> Exercise tasks
a: Render this sentence from the text on building trust in leadership into Spanish: "Trust is what undergirds relationships – and people and relationships are at the heart of every great success story."
b: According to the text on building trust in leadership, why does trust matter in organizations? Answer in one to three sentences.

> Selected text
Part 2 of Our Building Trust Series

Why does trust matter in organizations?  Simple – because trust is the foundation of influence and influence is the essence of leadership.  Great leaders motivate rather than direct; they gain commitment rather than settle for compliance; they inspire people to give blood, sweat, and tears; they cultivate a degree of trust that empowers team members and colleagues to take risks…the kinds of risks that produce innovative solutions to seemingly unsolvable problems.

Trust is what undergirds relationships – and people and relationships are at the heart of every great success story.

So how is trust built?  Essentially, there are two factors that contribute to trust in a leader: propensity to trust and trustworthiness.

Propensity to Trust

Some people are naturally trusting and inclined to look for the good in us.  Their default setting is to believe we have good intentions and good capabilities (until proven otherwise). 

Other people are naturally inclined to be skeptical and mistrusting – perhaps even cynical.  When confronted with an ambiguous situation, such people tend to assume the worst.  They assume we’re out to get them, to take credit for their work, to embarrass them, or to harm them.  When something goes wrong, they assume it’s because we, the culprits (and they generally assume there are culprits), are incompetent, selfish, or unethical.

They experience negative feelings more frequently and more intensely than do their more optimistic counterparts – and these negative feelings color their perceptions of the world in ways that make trust-building extremely difficult.  Psychologists call this coloring the hostile attribution bias.

So, what’s the implication for us and our organizations?  Simple: when possible, hire optimists. Composing an organization full of people (with the requisite skills and experience, of course) who see opportunities instead of obstacles, who assume mistakes are innocent rather than malicious, and who are willing to give us the benefit of the doubt will allow radically effective communication, conflict resolution, and collaboration to be rampant – and that allows for a healthy and functional organizational culture.


So, earning trust is much easier when employees and team members are naturally inclined to do so.  Not much of a revelation, is it? 

Here’s the more challenging piece – the piece that’s about us, the leaders.  We must demonstrate to people that we’re trustworthy.  We must earn trust.  What does it mean to be trustworthy?

Data extracted from a collection:
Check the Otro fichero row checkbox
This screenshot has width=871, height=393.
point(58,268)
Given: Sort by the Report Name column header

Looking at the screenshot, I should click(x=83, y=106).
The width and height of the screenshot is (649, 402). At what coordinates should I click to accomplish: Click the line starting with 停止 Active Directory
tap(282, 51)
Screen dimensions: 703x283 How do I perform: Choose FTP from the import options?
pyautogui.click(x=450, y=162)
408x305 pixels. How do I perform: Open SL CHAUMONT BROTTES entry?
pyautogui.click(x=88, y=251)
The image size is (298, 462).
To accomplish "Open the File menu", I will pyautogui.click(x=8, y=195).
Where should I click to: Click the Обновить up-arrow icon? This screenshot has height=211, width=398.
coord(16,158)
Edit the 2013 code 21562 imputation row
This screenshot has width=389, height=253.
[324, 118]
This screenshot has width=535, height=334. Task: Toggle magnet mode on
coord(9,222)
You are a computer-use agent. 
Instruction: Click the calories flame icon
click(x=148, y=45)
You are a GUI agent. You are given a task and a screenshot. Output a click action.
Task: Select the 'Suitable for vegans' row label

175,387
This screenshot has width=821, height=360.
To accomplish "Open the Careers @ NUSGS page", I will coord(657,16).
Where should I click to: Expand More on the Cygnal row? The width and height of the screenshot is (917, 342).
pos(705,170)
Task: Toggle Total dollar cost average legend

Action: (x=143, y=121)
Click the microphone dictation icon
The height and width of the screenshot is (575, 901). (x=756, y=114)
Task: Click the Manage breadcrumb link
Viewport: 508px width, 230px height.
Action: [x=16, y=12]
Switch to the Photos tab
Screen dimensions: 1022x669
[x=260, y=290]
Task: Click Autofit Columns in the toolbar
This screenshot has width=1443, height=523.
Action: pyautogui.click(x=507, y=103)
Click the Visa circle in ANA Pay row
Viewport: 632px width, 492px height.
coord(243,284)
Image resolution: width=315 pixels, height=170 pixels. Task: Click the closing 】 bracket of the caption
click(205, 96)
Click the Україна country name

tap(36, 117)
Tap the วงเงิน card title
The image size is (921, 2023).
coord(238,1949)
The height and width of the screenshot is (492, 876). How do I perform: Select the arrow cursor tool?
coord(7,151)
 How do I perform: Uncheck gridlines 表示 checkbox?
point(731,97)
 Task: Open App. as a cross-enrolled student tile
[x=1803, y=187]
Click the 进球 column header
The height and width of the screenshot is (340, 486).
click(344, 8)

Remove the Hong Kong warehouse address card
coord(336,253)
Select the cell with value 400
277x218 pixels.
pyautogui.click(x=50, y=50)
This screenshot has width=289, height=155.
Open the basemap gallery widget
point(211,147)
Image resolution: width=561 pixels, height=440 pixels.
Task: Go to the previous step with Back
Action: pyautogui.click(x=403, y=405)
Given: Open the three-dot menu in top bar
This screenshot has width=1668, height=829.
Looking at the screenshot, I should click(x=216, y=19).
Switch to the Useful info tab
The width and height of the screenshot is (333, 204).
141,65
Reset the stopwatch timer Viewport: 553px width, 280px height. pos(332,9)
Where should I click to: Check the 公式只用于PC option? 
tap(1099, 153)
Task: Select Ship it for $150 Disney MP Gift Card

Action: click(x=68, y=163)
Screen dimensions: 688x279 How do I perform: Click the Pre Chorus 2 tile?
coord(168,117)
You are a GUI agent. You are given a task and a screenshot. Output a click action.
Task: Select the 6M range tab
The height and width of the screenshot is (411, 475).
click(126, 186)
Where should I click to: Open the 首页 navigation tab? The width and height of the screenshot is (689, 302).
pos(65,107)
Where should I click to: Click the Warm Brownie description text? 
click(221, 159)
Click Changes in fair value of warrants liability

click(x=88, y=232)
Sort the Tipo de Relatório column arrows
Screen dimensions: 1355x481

> Expected outputs
a: La confianza es lo que sustenta las relaciones, y las personas y las relaciones están en el corazón de toda gran historia de éxito.

b: Trust matters because it is the foundation of influence, and influence is the essence of leadership. Trust also undergirds relationships, and people and relationships are at the heart of every great success story.